Docs face greater scrutiny treating with opioids than killing with opioids
May 8, 2018 (National Review) – Our society often sacrifices law-abiding and productive people to protect the dysfunctional from themselves.
The current attack on opioid addiction threatens more of the same. To prevent over-prescribing and pill-pushing, pain patients who need strong drugs to function are being pushed off their proper dosages. The result too often? Agony.
Reason has a very good article on this problem in the current issue. I am not a believer in its libertarian approaches to drugs, but the article does a splendid job of describing how the well-being of legitimate pain patients are being sacrificed in the fight against opioid addiction. From, "America's War on Pain is Killing Addicts and Leaving Patients in Agony":
Some physicians have decided the safest course is to stop prescribing opioids altogether. "There are many pain clinics flooded with patients who have been treated previously by their primary care physician," says Jianguo Cheng, president-elect of the AAPM. These refugees include patients who "have been functional" and "responding well" to opioids for "many years."
Schnoll sees similar problems. "Pain is still undertreated, and unfortunately it's getting worse because of the backlash that's occurring," he says. "I still get calls from patients whom I treated years ago, who were on stable doses of medication, doing very well, who have chronic pain conditions, and they can't get medication to treat their pain. They're being taken off medication on which they had done very well for years."
One such patient, a former cable company salesman named John, successfully used OxyContin to treat the back pain caused by injuries sustained during a mugging in 2011. Before he found a medication that worked for him, he recalls, "my wife was about to leave me, because I was a miserable bastard.
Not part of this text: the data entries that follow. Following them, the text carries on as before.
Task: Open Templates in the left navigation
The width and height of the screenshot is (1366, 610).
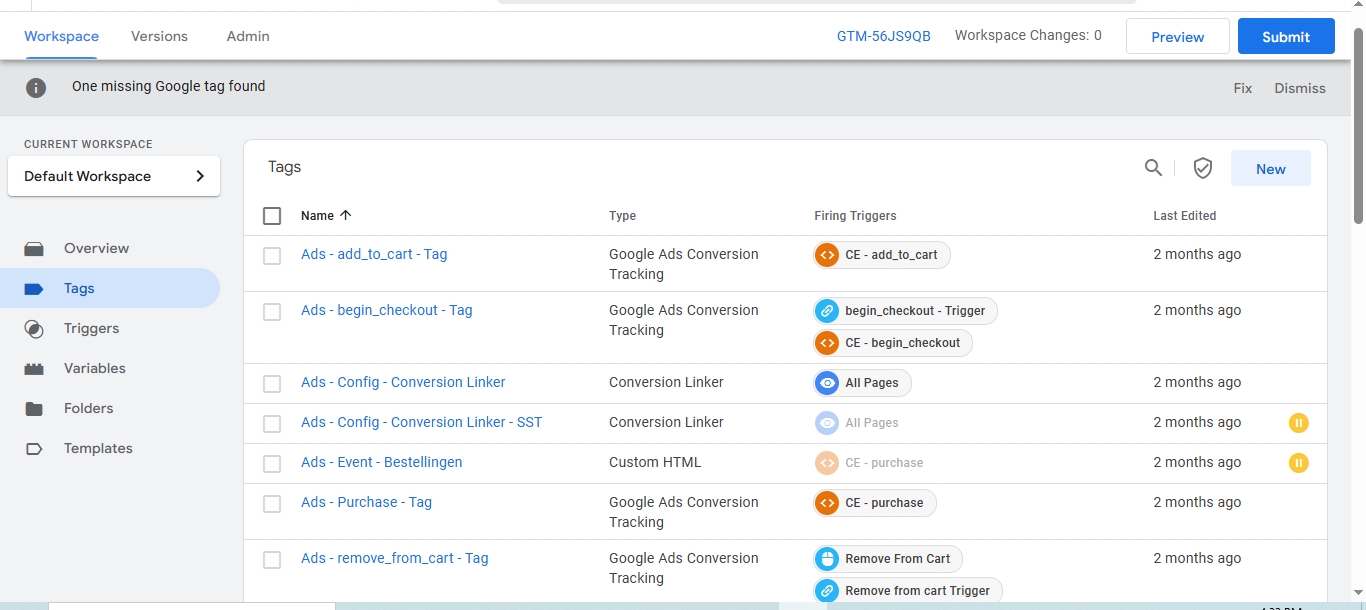Action: 98,448
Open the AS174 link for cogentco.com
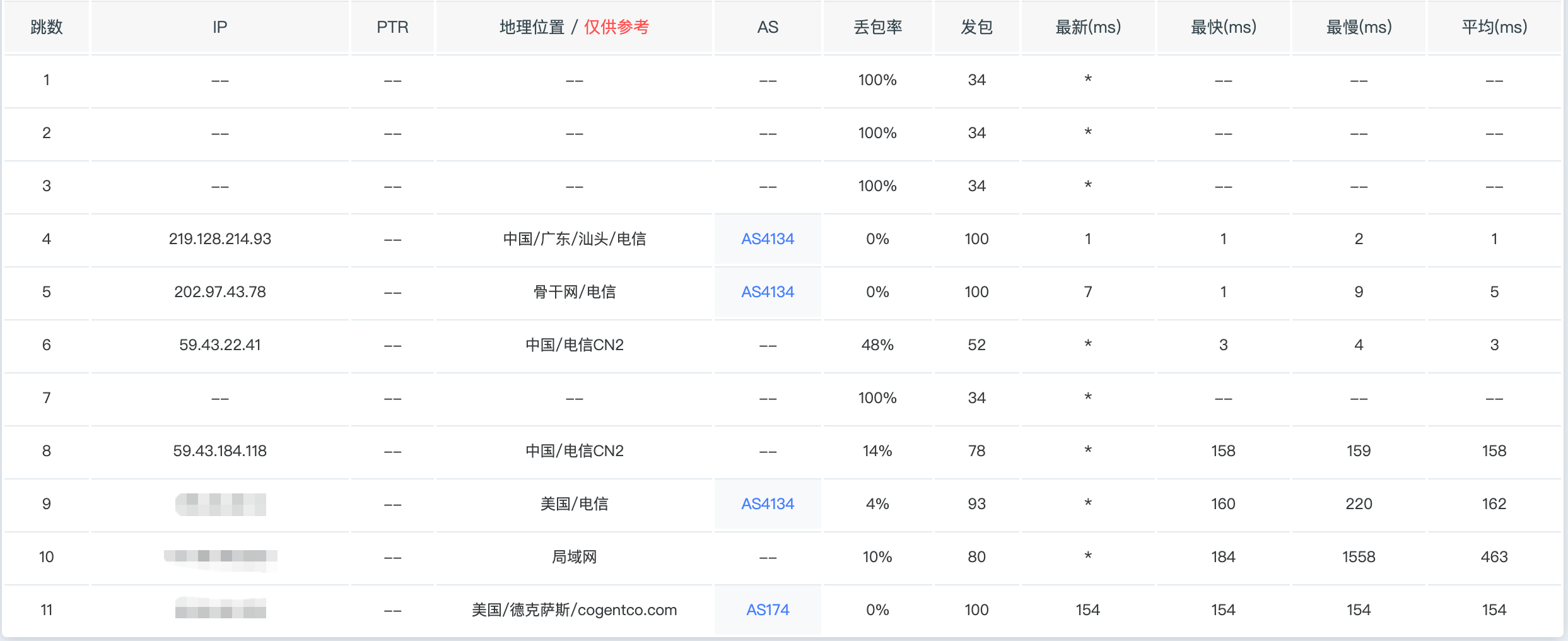This screenshot has width=1568, height=641. coord(767,610)
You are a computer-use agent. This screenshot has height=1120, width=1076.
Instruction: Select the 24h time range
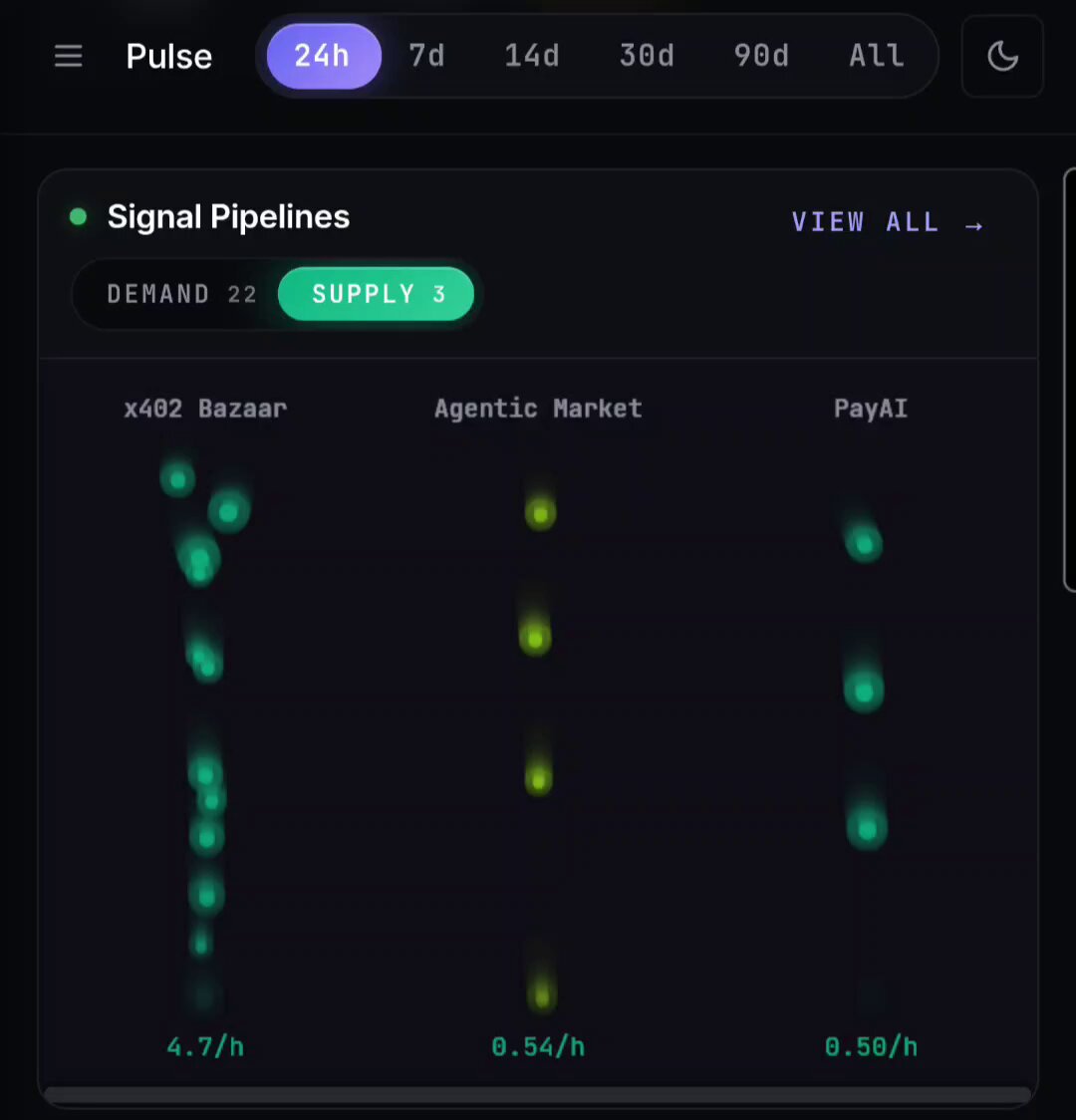pos(324,56)
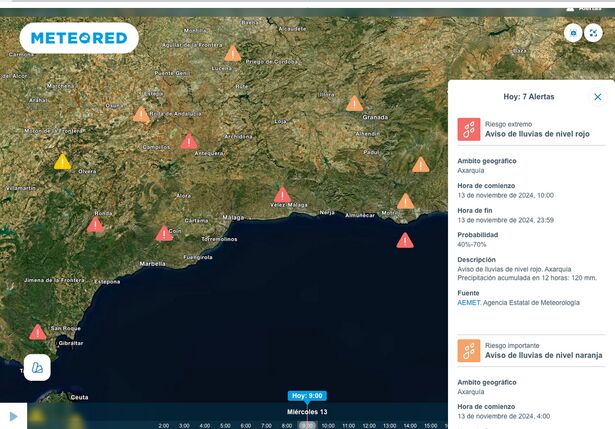Select the orange-level rain warning icon in panel

(x=469, y=350)
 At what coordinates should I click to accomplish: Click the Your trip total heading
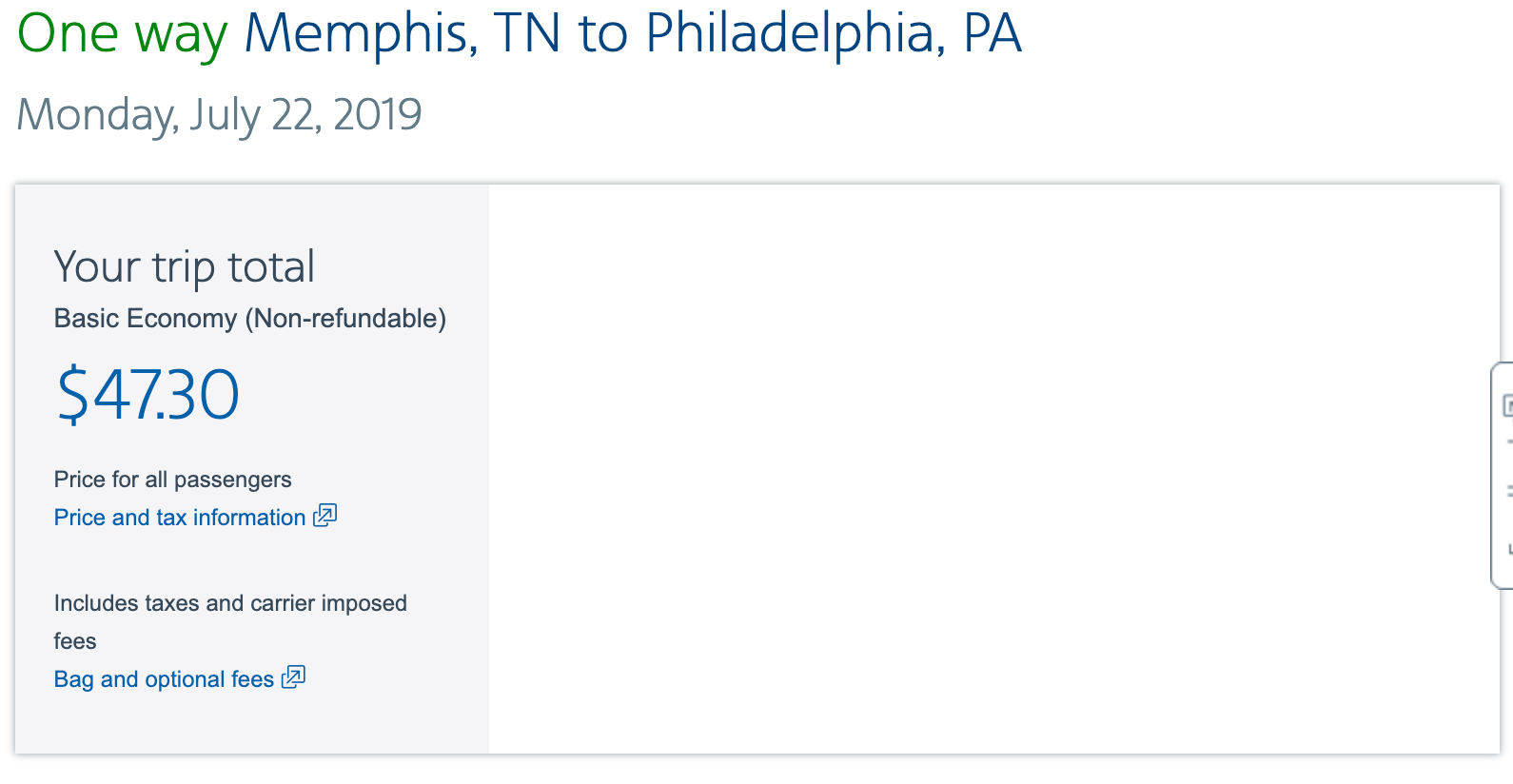(185, 267)
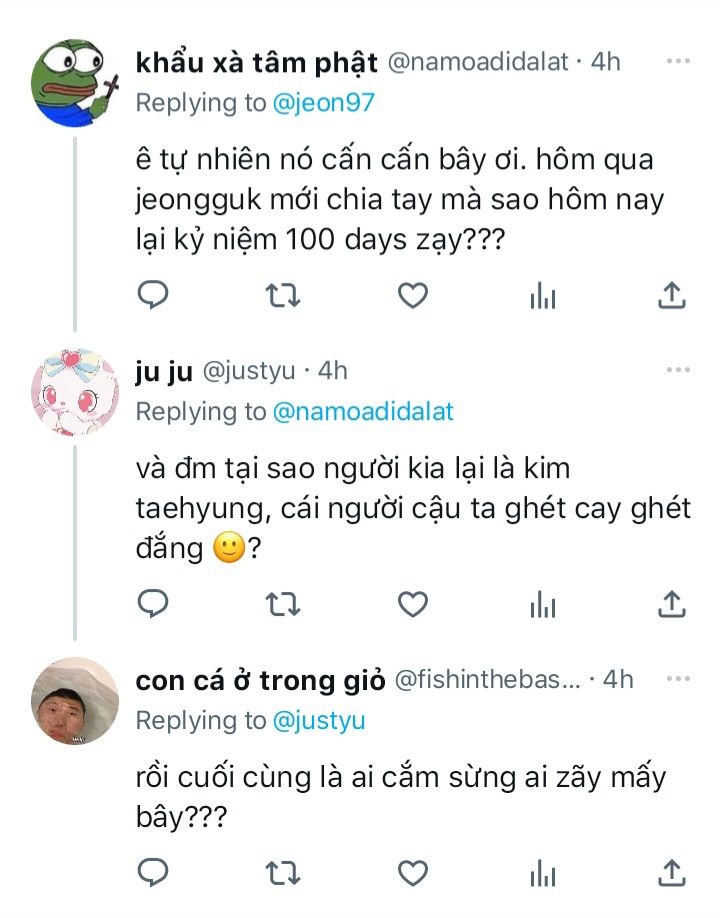View analytics for @namoadidalat's tweet

coord(542,295)
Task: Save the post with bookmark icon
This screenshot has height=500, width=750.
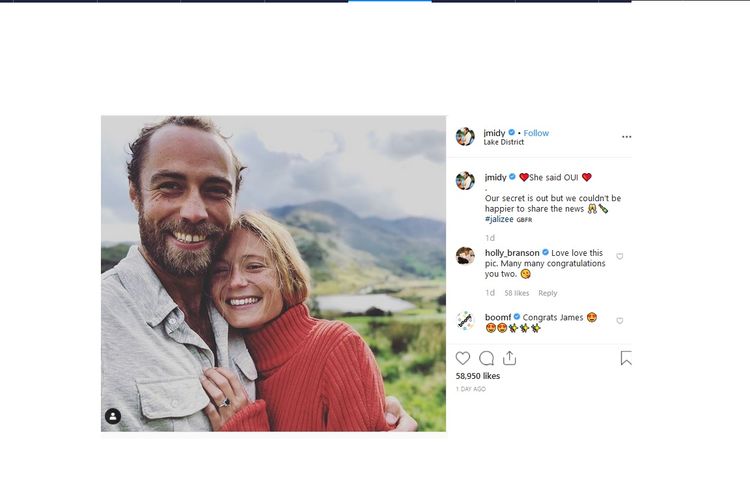Action: 625,358
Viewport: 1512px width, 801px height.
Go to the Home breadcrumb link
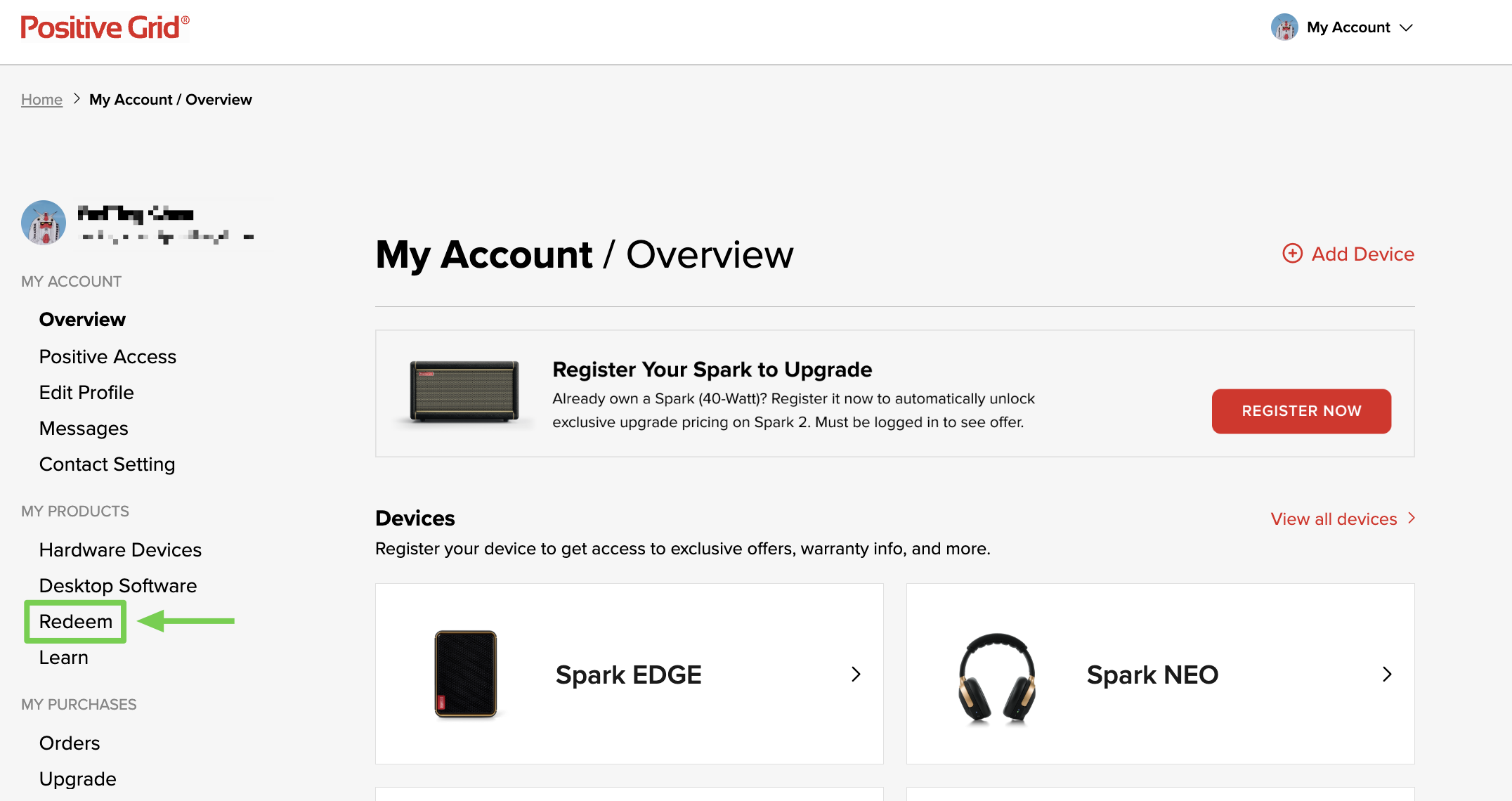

When you're in that much pain, you want to just go to sleep and not wake up."
After the CDC guidelines came out, John was told that his daily dosage had to be cut in half. "My whole life turned upside down in a matter of 30 days," he says. "I'm back in bed now. I can't really get up very much, and I'm right back where I started in 2011."
The story has other such awful examples of functional lives on pain medication ruined by doctors afraid to treat their patients adequately or abandoning them for fear of government scrutiny. It's very worth your time reading.
And here's the thing: At a time when assisted-suicide pushers fear-monger about unrelieved pain as a reason to legalize doctor-prescribed death, physicians are so afraid of the feds they leave some pain patients in the lurch, thereby unintentionally pushing them toward suicide – assisted and otherwise.
Making matters worse, doctors who intentionally prescribe lethal doses of opioids for use in assisted suicide have far greater legal protections than physicians who prescribe the same drugs responsibly to control pain.
Assisted-suicide laws merely require that doctors act in "good faith," such a low standard of care that it is almost impossible to violate barring malicious intent.
In contrast, drug laws hold pain-control doctors to a much stricter and detailed standard of care – which places the palliative clinician under greater legal risks for making mistakes.
So, here's where we are:
- Legitimate pain patients are being abandoned to agony that could be relieved because the responsible are being swept up with the dysfunctional and criminal.
- Doctors who practice the difficult specialty of controlling pain find themselves increasingly under a darkening cloud of suspicion and greater threat of government scrutiny.
- Doctors who prescribe opioids to patients for use in assisted suicide are free to do so with without worry about oversight or accountability.
Talk about a topsy-turvy world.
Published with permission from National Review.